Github user MLnick commented on a diff in the pull request:
https://github.com/apache/spark/pull/16715#discussion_r100929903
--- Diff:
examples/src/main/scala/org/apache/spark/examples/ml/BucketedRandomProjectionLSHExample.scala
---
@@ -38,40 +39,45 @@ object BucketedRandomProjectionLSHExample {
(1, Vectors.dense(1.0, -1.0)),
(2, Vectors.dense(-1.0, -1.0)),
(3, Vectors.dense(-1.0, 1.0))
- )).toDF("id", "keys")
+ )).toDF("id", "features")
val dfB = spark.createDataFrame(Seq(
(4, Vectors.dense(1.0, 0.0)),
(5, Vectors.dense(-1.0, 0.0)),
(6, Vectors.dense(0.0, 1.0)),
(7, Vectors.dense(0.0, -1.0))
- )).toDF("id", "keys")
+ )).toDF("id", "features")
val key = Vectors.dense(1.0, 0.0)
val brp = new BucketedRandomProjectionLSH()
.setBucketLength(2.0)
.setNumHashTables(3)
- .setInputCol("keys")
- .setOutputCol("values")
+ .setInputCol("features")
+ .setOutputCol("hashes")
val model = brp.fit(dfA)
// Feature Transformation
+ println("The hashed dataset where hashed values are stored in the
column 'hashes':")
model.transform(dfA).show()
- // Cache the transformed columns
- val transformedA = model.transform(dfA).cache()
- val transformedB = model.transform(dfB).cache()
- // Approximate similarity join
- model.approxSimilarityJoin(dfA, dfB, 1.5).show()
- model.approxSimilarityJoin(transformedA, transformedB, 1.5).show()
- // Self Join
- model.approxSimilarityJoin(dfA, dfA, 2.5).filter("datasetA.id <
datasetB.id").show()
+ // Compute the locality sensitive hashes for the input rows, then
perform approximate
+ // similarity join.
+ // We could avoid computing hashes by passing in the
already-transformed dataset, e.g.
+ // `model.approxSimilarityJoin(transformedA, transformedB, 1.5)`
+ println("Approximately joining dfA and dfB on Euclidean distance
smaller than 1.5:")
+ model.approxSimilarityJoin(dfA, dfB, 1.5)

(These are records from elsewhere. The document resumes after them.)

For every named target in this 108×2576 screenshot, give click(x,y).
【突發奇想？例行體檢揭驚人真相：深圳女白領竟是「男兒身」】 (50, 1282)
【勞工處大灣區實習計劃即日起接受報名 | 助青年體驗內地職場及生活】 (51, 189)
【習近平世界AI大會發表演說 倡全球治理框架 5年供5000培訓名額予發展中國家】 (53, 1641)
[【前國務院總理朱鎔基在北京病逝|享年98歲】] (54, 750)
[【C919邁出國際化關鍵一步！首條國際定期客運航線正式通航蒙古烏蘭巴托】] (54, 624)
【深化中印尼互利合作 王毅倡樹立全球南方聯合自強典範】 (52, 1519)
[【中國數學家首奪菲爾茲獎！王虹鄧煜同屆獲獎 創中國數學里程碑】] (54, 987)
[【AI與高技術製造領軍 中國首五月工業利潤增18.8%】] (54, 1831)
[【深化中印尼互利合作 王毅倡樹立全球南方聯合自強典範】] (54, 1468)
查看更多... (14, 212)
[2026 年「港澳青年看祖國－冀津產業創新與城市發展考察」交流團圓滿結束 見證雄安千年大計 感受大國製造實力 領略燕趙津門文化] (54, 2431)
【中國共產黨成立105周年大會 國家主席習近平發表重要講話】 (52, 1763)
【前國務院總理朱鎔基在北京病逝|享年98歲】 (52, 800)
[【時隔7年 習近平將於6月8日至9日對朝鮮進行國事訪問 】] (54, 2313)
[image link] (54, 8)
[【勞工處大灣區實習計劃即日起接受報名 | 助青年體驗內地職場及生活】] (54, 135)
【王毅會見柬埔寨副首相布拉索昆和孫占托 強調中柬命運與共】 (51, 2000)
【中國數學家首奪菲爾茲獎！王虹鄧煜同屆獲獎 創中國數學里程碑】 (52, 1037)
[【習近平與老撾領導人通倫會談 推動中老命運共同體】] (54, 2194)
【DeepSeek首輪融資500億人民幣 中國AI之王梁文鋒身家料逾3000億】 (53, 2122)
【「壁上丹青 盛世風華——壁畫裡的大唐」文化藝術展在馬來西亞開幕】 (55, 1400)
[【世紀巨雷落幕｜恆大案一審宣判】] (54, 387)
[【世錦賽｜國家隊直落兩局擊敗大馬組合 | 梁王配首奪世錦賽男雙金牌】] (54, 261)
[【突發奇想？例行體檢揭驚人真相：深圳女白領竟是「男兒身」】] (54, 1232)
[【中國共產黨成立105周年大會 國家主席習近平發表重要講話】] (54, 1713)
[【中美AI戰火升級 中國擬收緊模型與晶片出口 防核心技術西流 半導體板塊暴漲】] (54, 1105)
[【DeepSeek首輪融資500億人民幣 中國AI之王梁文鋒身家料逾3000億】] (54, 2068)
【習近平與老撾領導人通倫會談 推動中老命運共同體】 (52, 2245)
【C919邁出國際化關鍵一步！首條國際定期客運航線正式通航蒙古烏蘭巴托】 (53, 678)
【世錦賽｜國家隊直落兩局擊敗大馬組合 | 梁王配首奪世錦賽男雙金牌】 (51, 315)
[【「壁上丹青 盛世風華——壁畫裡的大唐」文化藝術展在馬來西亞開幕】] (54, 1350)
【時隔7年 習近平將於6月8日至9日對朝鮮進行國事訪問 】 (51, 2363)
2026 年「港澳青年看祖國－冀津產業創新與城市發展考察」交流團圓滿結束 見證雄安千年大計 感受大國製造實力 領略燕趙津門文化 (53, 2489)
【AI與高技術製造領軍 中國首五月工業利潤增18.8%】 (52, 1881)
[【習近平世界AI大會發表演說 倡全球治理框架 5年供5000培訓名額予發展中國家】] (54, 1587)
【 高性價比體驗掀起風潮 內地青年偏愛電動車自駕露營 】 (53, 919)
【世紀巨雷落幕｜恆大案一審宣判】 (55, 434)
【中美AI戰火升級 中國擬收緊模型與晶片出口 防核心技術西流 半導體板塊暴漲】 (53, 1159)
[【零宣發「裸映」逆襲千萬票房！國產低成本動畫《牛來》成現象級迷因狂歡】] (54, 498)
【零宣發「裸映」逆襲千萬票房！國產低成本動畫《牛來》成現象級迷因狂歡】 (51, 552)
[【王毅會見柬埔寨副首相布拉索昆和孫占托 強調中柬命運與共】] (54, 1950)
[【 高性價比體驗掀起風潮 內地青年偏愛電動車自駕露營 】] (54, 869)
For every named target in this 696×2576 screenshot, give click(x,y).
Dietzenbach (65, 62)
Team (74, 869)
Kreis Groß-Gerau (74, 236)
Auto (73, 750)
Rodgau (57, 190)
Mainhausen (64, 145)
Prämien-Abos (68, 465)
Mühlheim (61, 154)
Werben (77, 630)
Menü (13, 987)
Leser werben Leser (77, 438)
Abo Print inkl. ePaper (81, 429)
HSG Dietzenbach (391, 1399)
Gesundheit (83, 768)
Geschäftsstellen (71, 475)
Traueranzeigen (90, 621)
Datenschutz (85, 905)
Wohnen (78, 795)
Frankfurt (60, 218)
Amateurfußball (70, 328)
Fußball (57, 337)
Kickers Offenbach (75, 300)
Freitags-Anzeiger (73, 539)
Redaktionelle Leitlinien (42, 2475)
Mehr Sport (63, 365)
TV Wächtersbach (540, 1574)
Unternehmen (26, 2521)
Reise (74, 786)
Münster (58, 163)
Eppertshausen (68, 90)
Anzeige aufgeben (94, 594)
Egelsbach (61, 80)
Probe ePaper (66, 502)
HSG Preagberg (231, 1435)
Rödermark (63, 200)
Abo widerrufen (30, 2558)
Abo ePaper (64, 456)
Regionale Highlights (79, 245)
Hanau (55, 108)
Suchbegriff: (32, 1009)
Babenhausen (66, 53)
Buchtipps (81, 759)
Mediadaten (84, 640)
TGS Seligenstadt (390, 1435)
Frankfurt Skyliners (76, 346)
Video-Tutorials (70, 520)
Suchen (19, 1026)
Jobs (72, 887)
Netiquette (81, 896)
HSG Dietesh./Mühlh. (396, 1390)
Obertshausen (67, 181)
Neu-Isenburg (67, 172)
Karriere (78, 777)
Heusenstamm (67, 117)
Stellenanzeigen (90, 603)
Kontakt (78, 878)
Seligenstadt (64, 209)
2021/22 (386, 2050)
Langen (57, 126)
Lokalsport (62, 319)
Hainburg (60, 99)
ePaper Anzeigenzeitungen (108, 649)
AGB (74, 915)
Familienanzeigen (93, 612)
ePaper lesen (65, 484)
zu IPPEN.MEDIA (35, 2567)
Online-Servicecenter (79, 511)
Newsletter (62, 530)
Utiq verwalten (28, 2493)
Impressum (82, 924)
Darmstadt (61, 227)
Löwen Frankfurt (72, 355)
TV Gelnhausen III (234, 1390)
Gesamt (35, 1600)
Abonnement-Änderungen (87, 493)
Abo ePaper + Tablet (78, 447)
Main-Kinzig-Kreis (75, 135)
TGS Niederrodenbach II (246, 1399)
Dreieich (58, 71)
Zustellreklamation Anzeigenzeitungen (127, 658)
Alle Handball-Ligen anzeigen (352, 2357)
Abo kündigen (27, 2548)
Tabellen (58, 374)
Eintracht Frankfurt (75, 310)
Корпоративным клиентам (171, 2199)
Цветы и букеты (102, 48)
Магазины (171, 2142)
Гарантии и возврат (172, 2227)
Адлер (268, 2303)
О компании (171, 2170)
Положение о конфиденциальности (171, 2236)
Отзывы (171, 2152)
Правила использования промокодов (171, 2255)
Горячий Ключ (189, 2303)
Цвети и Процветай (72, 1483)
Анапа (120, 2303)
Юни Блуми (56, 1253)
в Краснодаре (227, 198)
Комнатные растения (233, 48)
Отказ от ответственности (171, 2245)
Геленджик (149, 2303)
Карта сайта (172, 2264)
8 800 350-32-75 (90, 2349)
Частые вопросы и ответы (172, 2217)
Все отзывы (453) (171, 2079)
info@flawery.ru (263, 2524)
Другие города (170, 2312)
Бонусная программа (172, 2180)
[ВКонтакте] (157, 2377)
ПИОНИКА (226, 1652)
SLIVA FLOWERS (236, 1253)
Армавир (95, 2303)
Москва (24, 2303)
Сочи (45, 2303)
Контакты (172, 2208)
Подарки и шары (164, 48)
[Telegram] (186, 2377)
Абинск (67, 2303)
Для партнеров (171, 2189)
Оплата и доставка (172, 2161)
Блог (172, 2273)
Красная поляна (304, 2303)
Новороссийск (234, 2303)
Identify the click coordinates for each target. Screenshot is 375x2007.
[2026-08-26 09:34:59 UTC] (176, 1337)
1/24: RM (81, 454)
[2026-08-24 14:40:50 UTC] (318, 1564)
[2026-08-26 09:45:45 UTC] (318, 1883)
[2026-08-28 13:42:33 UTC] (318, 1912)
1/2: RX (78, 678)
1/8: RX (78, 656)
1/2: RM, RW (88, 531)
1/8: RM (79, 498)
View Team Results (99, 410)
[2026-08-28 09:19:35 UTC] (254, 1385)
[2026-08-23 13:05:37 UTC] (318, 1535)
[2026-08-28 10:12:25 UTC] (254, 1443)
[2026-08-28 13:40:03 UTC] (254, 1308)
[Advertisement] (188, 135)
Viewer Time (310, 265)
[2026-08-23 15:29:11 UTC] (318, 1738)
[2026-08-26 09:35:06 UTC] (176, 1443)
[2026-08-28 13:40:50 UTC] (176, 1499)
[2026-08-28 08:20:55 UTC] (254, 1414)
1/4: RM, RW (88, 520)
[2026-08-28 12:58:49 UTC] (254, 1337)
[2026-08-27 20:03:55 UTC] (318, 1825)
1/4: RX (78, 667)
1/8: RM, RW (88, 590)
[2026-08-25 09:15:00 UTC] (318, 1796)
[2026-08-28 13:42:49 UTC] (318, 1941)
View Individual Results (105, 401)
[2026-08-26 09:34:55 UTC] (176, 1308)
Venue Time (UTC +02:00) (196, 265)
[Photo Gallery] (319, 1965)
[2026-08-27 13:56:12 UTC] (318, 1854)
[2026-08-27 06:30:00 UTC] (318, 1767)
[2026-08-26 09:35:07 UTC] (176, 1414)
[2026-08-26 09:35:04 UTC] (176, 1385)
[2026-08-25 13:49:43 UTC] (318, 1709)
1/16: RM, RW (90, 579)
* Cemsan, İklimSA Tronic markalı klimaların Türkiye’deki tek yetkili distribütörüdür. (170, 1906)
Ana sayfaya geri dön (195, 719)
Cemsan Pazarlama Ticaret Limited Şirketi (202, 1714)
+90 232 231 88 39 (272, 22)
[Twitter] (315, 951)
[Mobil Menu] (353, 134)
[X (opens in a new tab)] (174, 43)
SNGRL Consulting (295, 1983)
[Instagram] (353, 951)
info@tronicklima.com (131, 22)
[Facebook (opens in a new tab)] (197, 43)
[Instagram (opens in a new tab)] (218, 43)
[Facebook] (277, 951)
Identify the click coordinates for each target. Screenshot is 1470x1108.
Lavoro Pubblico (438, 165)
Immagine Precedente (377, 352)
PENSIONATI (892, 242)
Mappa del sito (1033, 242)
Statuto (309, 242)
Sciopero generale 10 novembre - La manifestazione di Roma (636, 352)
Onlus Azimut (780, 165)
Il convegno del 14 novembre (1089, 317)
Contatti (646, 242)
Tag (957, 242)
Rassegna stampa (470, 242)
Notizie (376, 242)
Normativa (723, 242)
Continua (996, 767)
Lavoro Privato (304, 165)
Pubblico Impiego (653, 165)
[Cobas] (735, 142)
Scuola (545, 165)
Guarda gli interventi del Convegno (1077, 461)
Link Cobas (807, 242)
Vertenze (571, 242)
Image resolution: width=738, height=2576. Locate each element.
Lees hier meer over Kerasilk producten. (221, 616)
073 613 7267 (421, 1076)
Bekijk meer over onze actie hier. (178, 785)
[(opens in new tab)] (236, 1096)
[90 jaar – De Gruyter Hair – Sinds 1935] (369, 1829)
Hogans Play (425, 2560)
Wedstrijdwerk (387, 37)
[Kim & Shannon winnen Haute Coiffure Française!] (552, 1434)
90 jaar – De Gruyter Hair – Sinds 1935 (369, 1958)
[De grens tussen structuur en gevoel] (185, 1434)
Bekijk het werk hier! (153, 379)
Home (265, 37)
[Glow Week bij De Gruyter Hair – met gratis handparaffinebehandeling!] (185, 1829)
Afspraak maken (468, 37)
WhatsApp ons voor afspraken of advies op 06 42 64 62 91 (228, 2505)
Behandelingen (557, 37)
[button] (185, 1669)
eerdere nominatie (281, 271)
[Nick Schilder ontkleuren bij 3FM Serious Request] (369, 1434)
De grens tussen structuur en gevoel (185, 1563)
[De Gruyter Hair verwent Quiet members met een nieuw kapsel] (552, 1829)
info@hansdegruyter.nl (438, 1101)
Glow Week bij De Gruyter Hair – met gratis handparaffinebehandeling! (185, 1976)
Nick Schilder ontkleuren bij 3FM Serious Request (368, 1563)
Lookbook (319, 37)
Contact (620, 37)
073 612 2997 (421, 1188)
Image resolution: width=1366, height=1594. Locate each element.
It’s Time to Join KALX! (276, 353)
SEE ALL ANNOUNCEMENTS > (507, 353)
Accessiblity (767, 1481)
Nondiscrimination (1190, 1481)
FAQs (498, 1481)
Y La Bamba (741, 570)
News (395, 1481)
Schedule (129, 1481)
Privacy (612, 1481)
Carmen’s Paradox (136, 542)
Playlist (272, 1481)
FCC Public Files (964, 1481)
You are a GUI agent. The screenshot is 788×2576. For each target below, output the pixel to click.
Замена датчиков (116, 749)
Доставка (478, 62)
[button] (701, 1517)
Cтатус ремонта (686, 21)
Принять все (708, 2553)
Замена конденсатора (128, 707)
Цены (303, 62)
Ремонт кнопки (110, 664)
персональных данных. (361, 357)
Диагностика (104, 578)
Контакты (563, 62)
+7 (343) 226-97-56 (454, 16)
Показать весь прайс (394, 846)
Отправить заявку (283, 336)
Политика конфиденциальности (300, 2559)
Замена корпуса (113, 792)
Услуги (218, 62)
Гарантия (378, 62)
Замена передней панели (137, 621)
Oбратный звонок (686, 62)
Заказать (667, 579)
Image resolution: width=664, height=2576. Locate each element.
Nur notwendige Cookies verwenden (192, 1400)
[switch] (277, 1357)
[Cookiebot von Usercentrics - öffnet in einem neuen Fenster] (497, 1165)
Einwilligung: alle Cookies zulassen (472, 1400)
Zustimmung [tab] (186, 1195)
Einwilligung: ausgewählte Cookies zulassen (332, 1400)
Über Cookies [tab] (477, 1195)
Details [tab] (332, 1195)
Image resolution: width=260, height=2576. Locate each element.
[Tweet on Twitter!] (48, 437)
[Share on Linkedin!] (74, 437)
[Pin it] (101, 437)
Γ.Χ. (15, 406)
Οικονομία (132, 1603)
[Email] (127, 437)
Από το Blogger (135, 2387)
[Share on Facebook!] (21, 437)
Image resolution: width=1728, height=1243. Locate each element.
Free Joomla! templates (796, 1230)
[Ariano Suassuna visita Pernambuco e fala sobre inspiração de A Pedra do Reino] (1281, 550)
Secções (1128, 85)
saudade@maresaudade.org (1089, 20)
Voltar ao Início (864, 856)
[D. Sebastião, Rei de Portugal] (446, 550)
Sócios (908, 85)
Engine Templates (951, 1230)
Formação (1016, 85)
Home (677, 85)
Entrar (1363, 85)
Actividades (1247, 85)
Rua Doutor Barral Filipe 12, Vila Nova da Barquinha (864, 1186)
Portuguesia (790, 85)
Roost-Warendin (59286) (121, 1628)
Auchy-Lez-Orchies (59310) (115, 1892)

+ .select(col("datasetA.id").alias("idA"),
+ col("datasetB.id").alias("idB"),
+ col("distCol").alias("EuclideanDistance")).show()
--- End diff --
We can just pass `distCol = EuclideanDistance ` here, and for
`approxNearestNeighbors`.
We can do this throughout the examples (and obviously for min hash change
it to jaccard accordingly).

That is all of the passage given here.